Lo specializzando è un medico a tutti gli effetti. In tutto il mondo il medico
quando comincia un corso di formazione in una disciplina specifica lo fa in
ospedale perché è lì che può fare esperienza e, una volta dentro, è lì che può
rimanere a lavorare. L’accesso in ospedale è regolamentato da una legge
vecchia di 40 anni. Per un concorso oggi occorrono dai 6 ai 18 mesi, con tre
prove. C’è una burocratizzazione che fa male al sistema. Lo specializzando in
ospedale può dare invece il suo contributo con un’autonomia crescente, le
dovute tutele e un contratto di tipo subordinato. A me sembra una cosa
naturale, con una visione finalmente europea. Il Decreto Calabria ha
sdoganato invece una visione della formazione completamente centrata sulle
sole università, un qualcosa che esiste solo in Italia. Ma con questo sistema di
lobby non si va avanti.
Tornando all’attualità a luglio, nonostante le temperature elevate, le
scuole chiuse e la possibilità di stare all’aperto abbiamo già superato i
90 mila nuovi casi di Covid al giorno. Che autunno ci attende e gli
ospedali italiani sarebbero pronti a gestire una nuova ondata?
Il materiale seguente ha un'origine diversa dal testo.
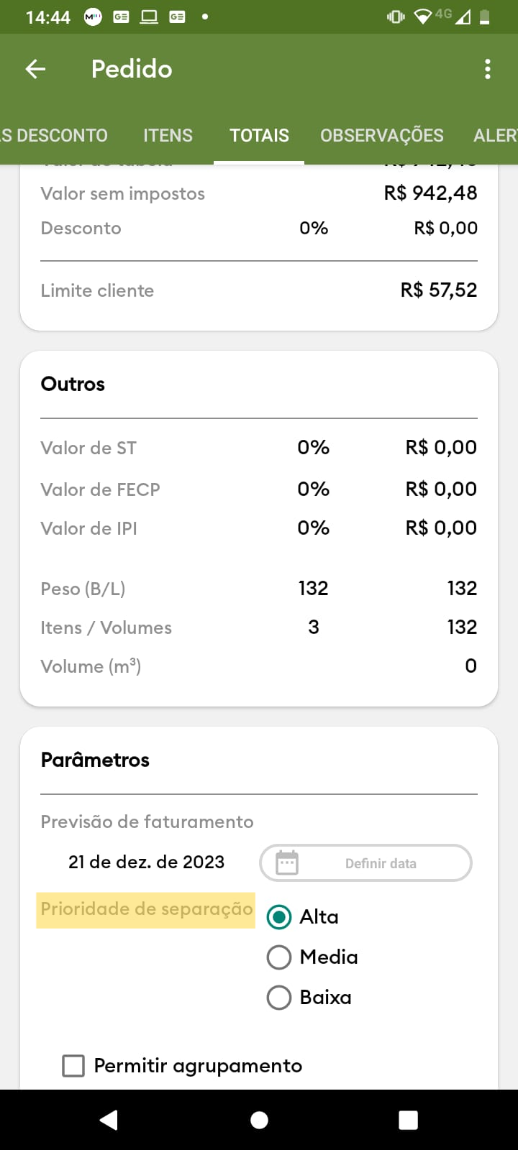518x1150 pixels.
Task: Enable the Permitir agrupamento checkbox
Action: [73, 1066]
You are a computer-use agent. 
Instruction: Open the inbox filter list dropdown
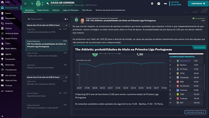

Con le mutazioni subite, ed il successo della campagna vaccinale, il virus oggi
è più contagioso ma meno virulento. Ma è in tempi di pace che si prepara la
guerra. In questa luna di miele che abbiamo avuto avremmo dovuto prepararci
a convivere con un virus che probabilmente non sparirà ma si adeguerà
gradualmente all’ambiente. Noi oggi abbiamo a disposizione armi che due
anni fa non esistevano come i vaccini, i monoclonali e gli antivirali.
Resta però un problema di organizzazione ospedaliera. Già nel 2020 si
parlava di ‘pandemic hospital’ proprio per preservare l’attività ordinaria.
Eppure sembra sia passato tutto nel dimenticatoio.
Dopo aver passato la tempesta nel 2020, pagando conseguenze
pesantissime, avremmo dovuto da subito organizzare grandi pandemic
hospital, un piano delle emergenze nazionali che era presente dal 2006 ma
mai attuato perché mancavano le linee guida e avremmo dovuto organizzare
percorsi in base all’esigenza dell’elezione e dell’emergenza. Tutto questo però
non è stato fatto perché abbiamo preferito ancora una volta ragionare per
comparti stagni, trattando la medicina ospedaliera e quella del territorio come
due realtà tra loro non interconnesse. Manca una visione di insieme.
Sono in arrivo i nuovi vaccini adattati alla variante Omicron. Come
preparare già oggi la nuova campagna vaccinale per non registrare lo
stesso flop avuto con le quarte dosi?
La campagna italiana è stata un successo in termini di adesioni. Per la nuova
campagna vaccinale va coinvolta da subito la medicina del territorio che è
quella che arriva in casa del paziente, cosa che non può fare la medicina
ospedaliera. E soprattutto si dovrà mettere in campo una vera integrazione tra
ospedale e territorio. Già oggi possiamo preordinare hub e spoke vaccinali per
arrivare in tempo e bene organizzati a ottobre. Il problema è che ormai di
Covid quasi non se ne parla più. Manca una vera campagna di
sensibilizzazione culturale sul tema vaccini. Veniamo da due anni di
infodemia, occorre ci siano soggetti autorizzati e credibili per spiegare in
maniera chiara la scienza ai cittadini. Altrimenti avremo difficoltà a far
comprendere l’utilità del vaccino. Mi lasci però aggiungere una cosa sui
dirigenti sanitari.
Ci dica…
I dirigenti sanitari, eroi silenti che lavorano dietro le quinte. La sanità è fatta
anche da loro. Questi dirigenti vengono considerati di serie B, il che è
denigrante, anche perché se non ci fossero loro il sistema non reggerebbe.
Sarebbe il caso di far conoscere il panorama della sanità in toto, tra l’altro
anche loro soffrono problemi legati alla stabilizzazione.